Now let's talk about section 1. I was correct about the structure of this section, but wrong about the content. The number per block that is written here isn't the DC coefficient of the block. Instead it contains the number of non-zero elements of the macro block and their ordering. If we look for example at the first frame of the intro movie, section 1 is simply filled with zeros. The game reads the zero and uses the following lookup table to get the number of elements.
[CODE title="Element number lookup table"] self._elem_num_lut = [1, 2, 3, 4, 5, 6, 7, 8, # starts @6036C90
2, 4, 6, 8, 10, 12, 14, 16,
3, 6, 9, 12, 15, 18, 21, 24,
4, 8, 12, 16, 20, 24, 28, 32,
5, 10, 15, 20, 25, 30, 35, 40,
6, 12, 18, 24, 30, 36, 42, 48,
7, 14, 21, 28, 35, 42, 49, 56,
8, 16, 24, 32, 40, 48, 56, 64][/CODE]
This means 0 => 1 element to write.

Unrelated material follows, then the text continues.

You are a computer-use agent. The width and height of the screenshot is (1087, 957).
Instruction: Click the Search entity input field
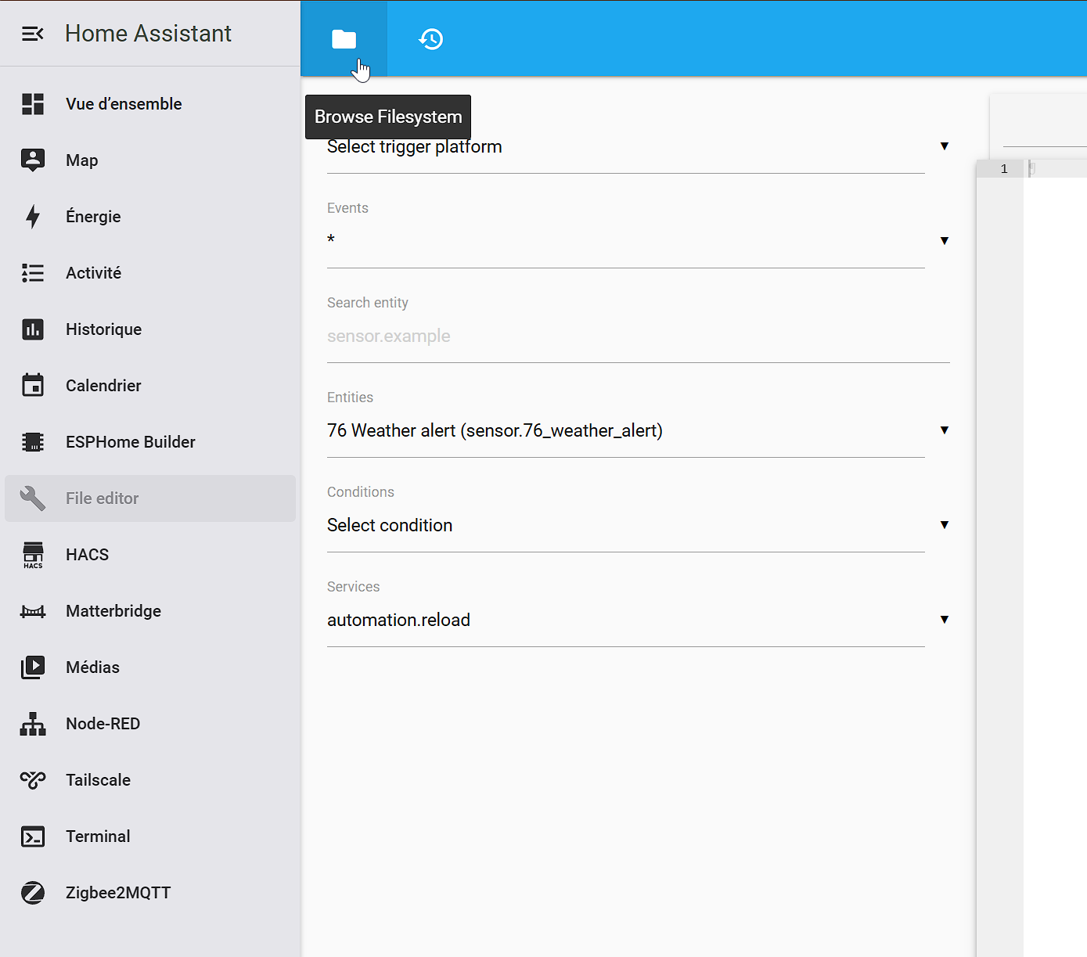(x=637, y=336)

We see that some numbers are found multiple times in the table. This is because the number also specifies the order in which the elements must be written to the block. The ordering is found in another lookup table.
[CODE title="Order lookup table"]
lut = [[0], [0, 1], [0, 1, 2], ..., [0, 1, 7, 14, 8, 2, 3, 9, 15, ...]]
[/CODE]
The table is quite long so I left out most of the elements, but I hope the idea is clear. If we look at the last element of the lookup table we can see the zig-zag ordering that is used in JPEG for example. If we go back to the example, we see that the order that corresponds to 0 is [0]. So basically write the single element to position 0 in the macro block. Simple enough.
The actual elements of each macro block are encoded in section 2 and 3. Like I said before, section 2 works like the Grandia image compression. This means the first 16 bytes specify how to interpret the data. This is best explained with an example, so let's look again at the first frame that is just a black image by the way. Here we find "0x00000000000000000000000000010010". This means there are only two different codes found in the encoded stream: 27 and 30. This is because the 1s are found at the 27th and 30th position of the hex string. The one means each code is encoded in 1 bit. Therefore 0b0 => 27 and 0b1 => 30. The meaning of the codes is not trivial and I don't fully understand what they mean. I've completely reverse engineered what they do though. What is simple is the meaning of the code "30". It means "end of block". Each macro block ends with this code. The code "27" basically tells us how to decode the first element. It translates to: No zero elements before the current element, use 11 bits from section 3 and add 35, get a value from another lookup table and multiply it by -1, multiply both values for the final element. Well, I told you it was complicated...
Let's go back to the example. The beginning of section 2 (after the first 16 bytes) is "0b0111111111..." This means the first code is 27. As explained above the first step is to get 11 bits from section 3. This is 0b01111011100 or 988. 988 + 35 = 1023. This our first number. The value from the lookup table is 1, so 1023*1*(-1) = -1023. This is the value of the only element of the first block. Now the next bit is read from section 2. It's 1 so the code is 30 or "end of block". This means switch to the next macro block.
The next code is again "30". Since the block size is 1, but the end of block is already reached we write the only element as zero and switch to the next block. Since all following bits in section 2 are 1, this is done for all remaining blocks.
In summary we have one macro block with -1023 as first and only non-zero element and a lot of zero macro blocks for the rest. If you're paying attention you may ask yourself how this makes sense. The picture is filled with black so all macro blocks should have the same values. It's because the macro blocks are delta encoded. So the blocks following the the first one only contain deltas for each element. Since all blocks are same as the first one, they only contain 0s here.
The next step seems to be the iDCT. I'm currently reverse engineering the functions that are used for that and will write up some more once I'm done.